Most benchmarks don't tell you:
- Which model builds a working app
- Which one is fastest
- Which one is cheapest
- Which one actually works across repeated runs
The Solution
BuildBench tests AI by making it build real software. Each model gets the same project, the same features to implement, the same tests to pass. No human help. Just the AI.
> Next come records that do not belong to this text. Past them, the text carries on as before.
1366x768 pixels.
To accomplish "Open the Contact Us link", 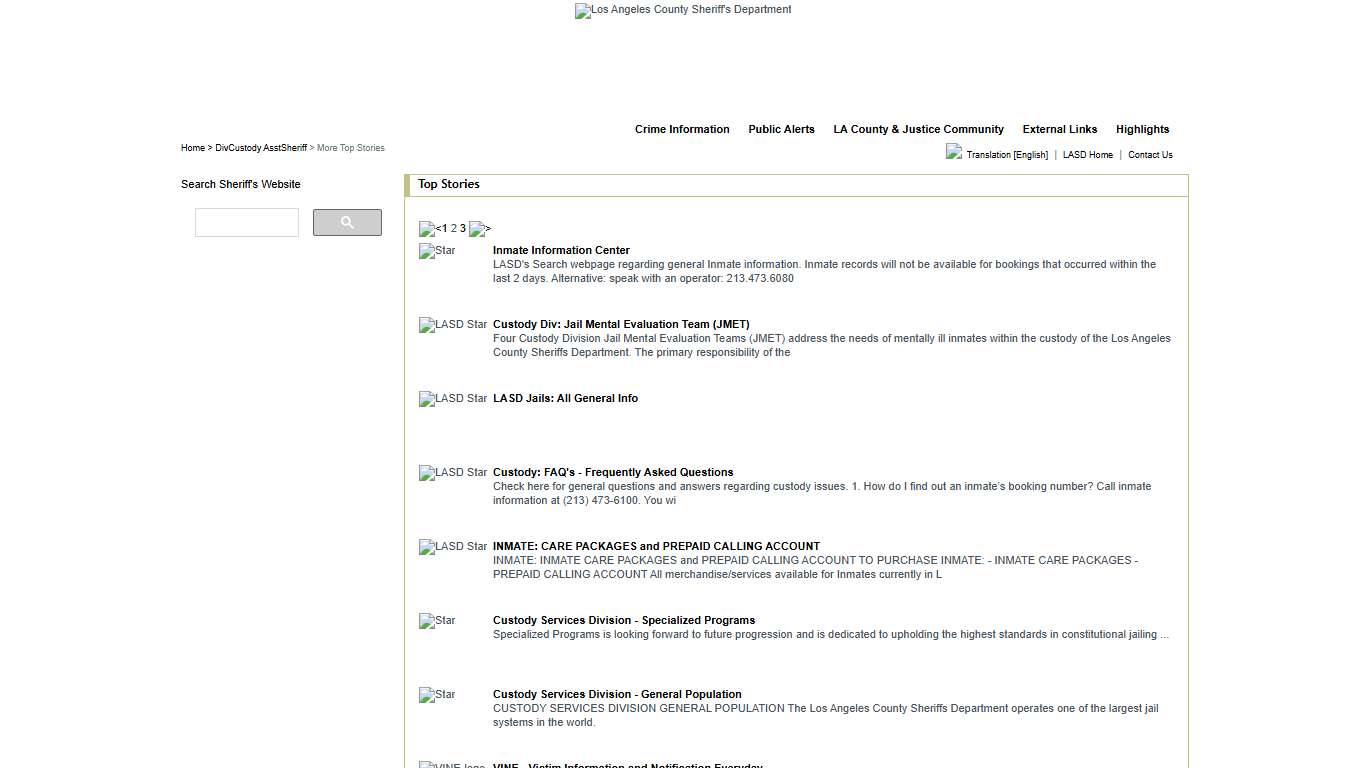I will coord(1150,155).
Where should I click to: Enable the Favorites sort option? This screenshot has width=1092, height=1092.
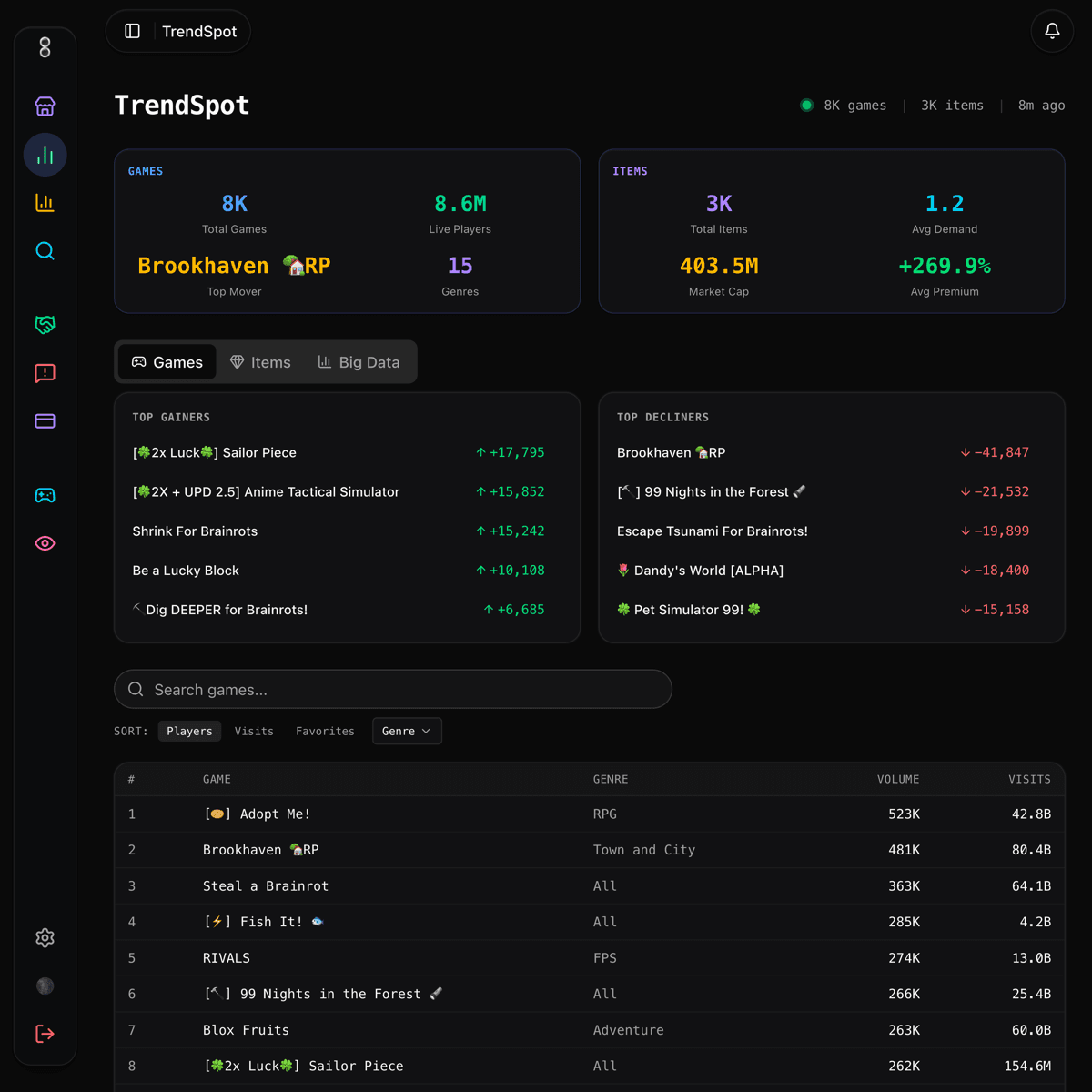[x=325, y=731]
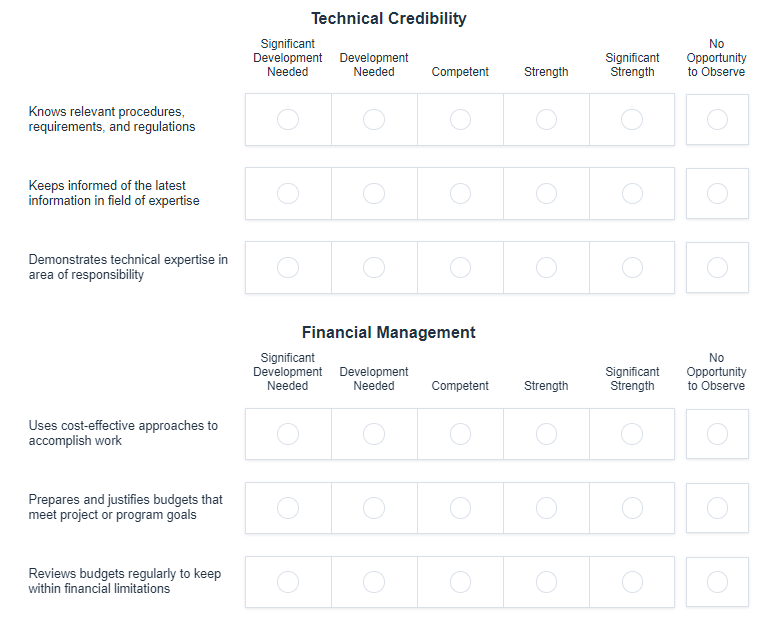767x630 pixels.
Task: Select Competent for 'Demonstrates technical expertise'
Action: point(460,268)
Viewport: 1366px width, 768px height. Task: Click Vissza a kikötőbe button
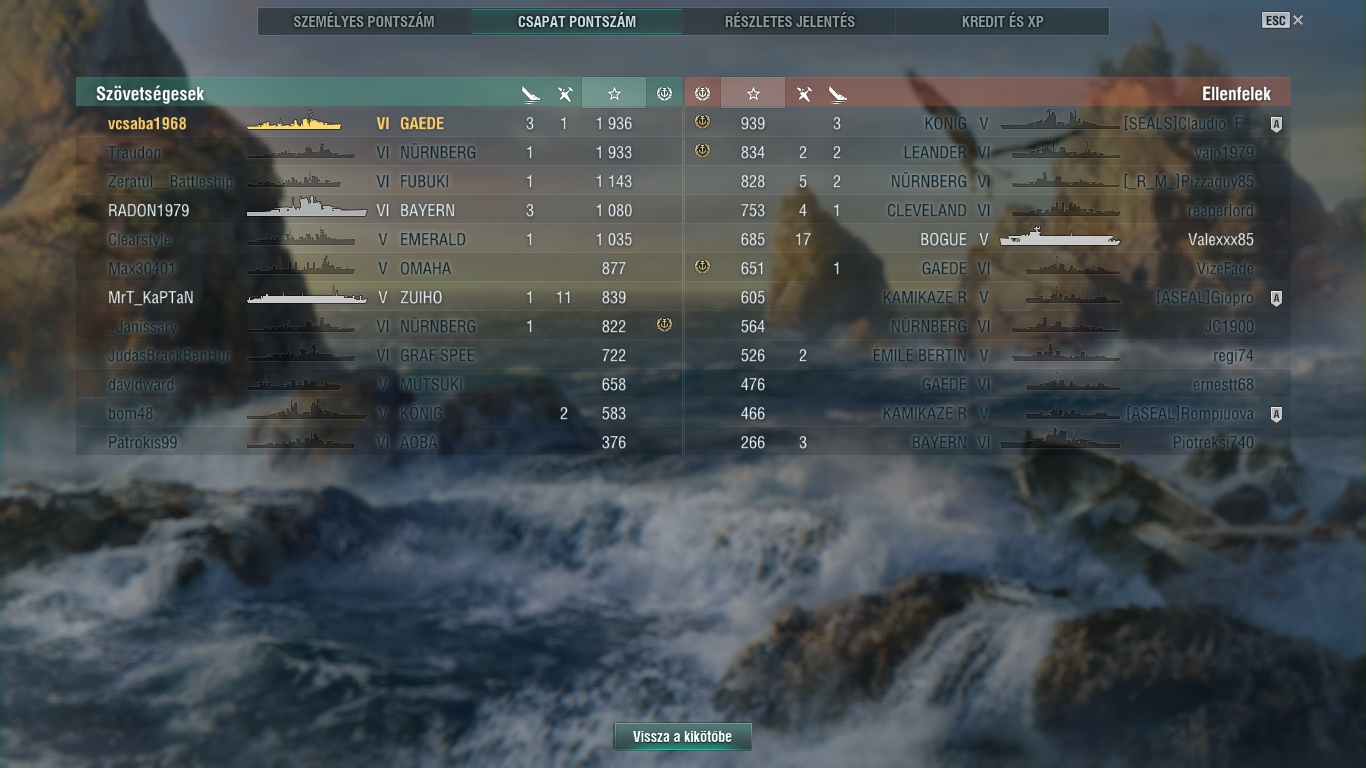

input: project spec + test suite
constraint: no human intervention
evaluation: automated test pass/fail
runs: 3+ per task for consistency
What We Measure
BB Score
How well the output works. Mean score across all runs, with standard deviation and pass rate. The only metric that matters if you care about shipping.
Tokens
Total AI usage. A model that solves the problem in 50k tokens is more efficient than one that burns 500k tokens for the same result.
Cost
Real dollar cost of the full run. Because "best model" is meaningless if it costs 10x more for the same output quality.
Time
Wall-clock time from start to finish. Speed matters when you're iterating. A model that takes 20 minutes per task isn't practical for real workflows.
Why It Matters
You don't need the "smartest" AI. You need the one that finishes the job, costs less, and works reliably.
Each report shows:
- What the AI built
- What passed and what failed
- How much it cost
- How long it took
- Whether it does the same thing every time you run it
The Goal
Find the AI that actually builds useful software. BuildBench already measures more of real software delivery than most answer-style benchmarks. The roadmap prioritizes benchmark integrity before platform expansion.
Modular Runner
Separate protocol, orchestration, evaluation, scoring, and reporting into discrete modules.
Asset Boundaries
Public task assets help the model without leaking private scoring signals.
Auditability
Report replay, rerun validation, baseline comparison. Historical results stay trustworthy.
Task Coverage
Expand tasks per category. Category conclusions are weak when one task dominates the signal.
Category Prompting
Backend, repair, algorithm, and web tasks get protocol guidance that fits the work.
Provider Diversity
Multi-provider parallel execution. Comes after correctness, reproducibility, and interpretability.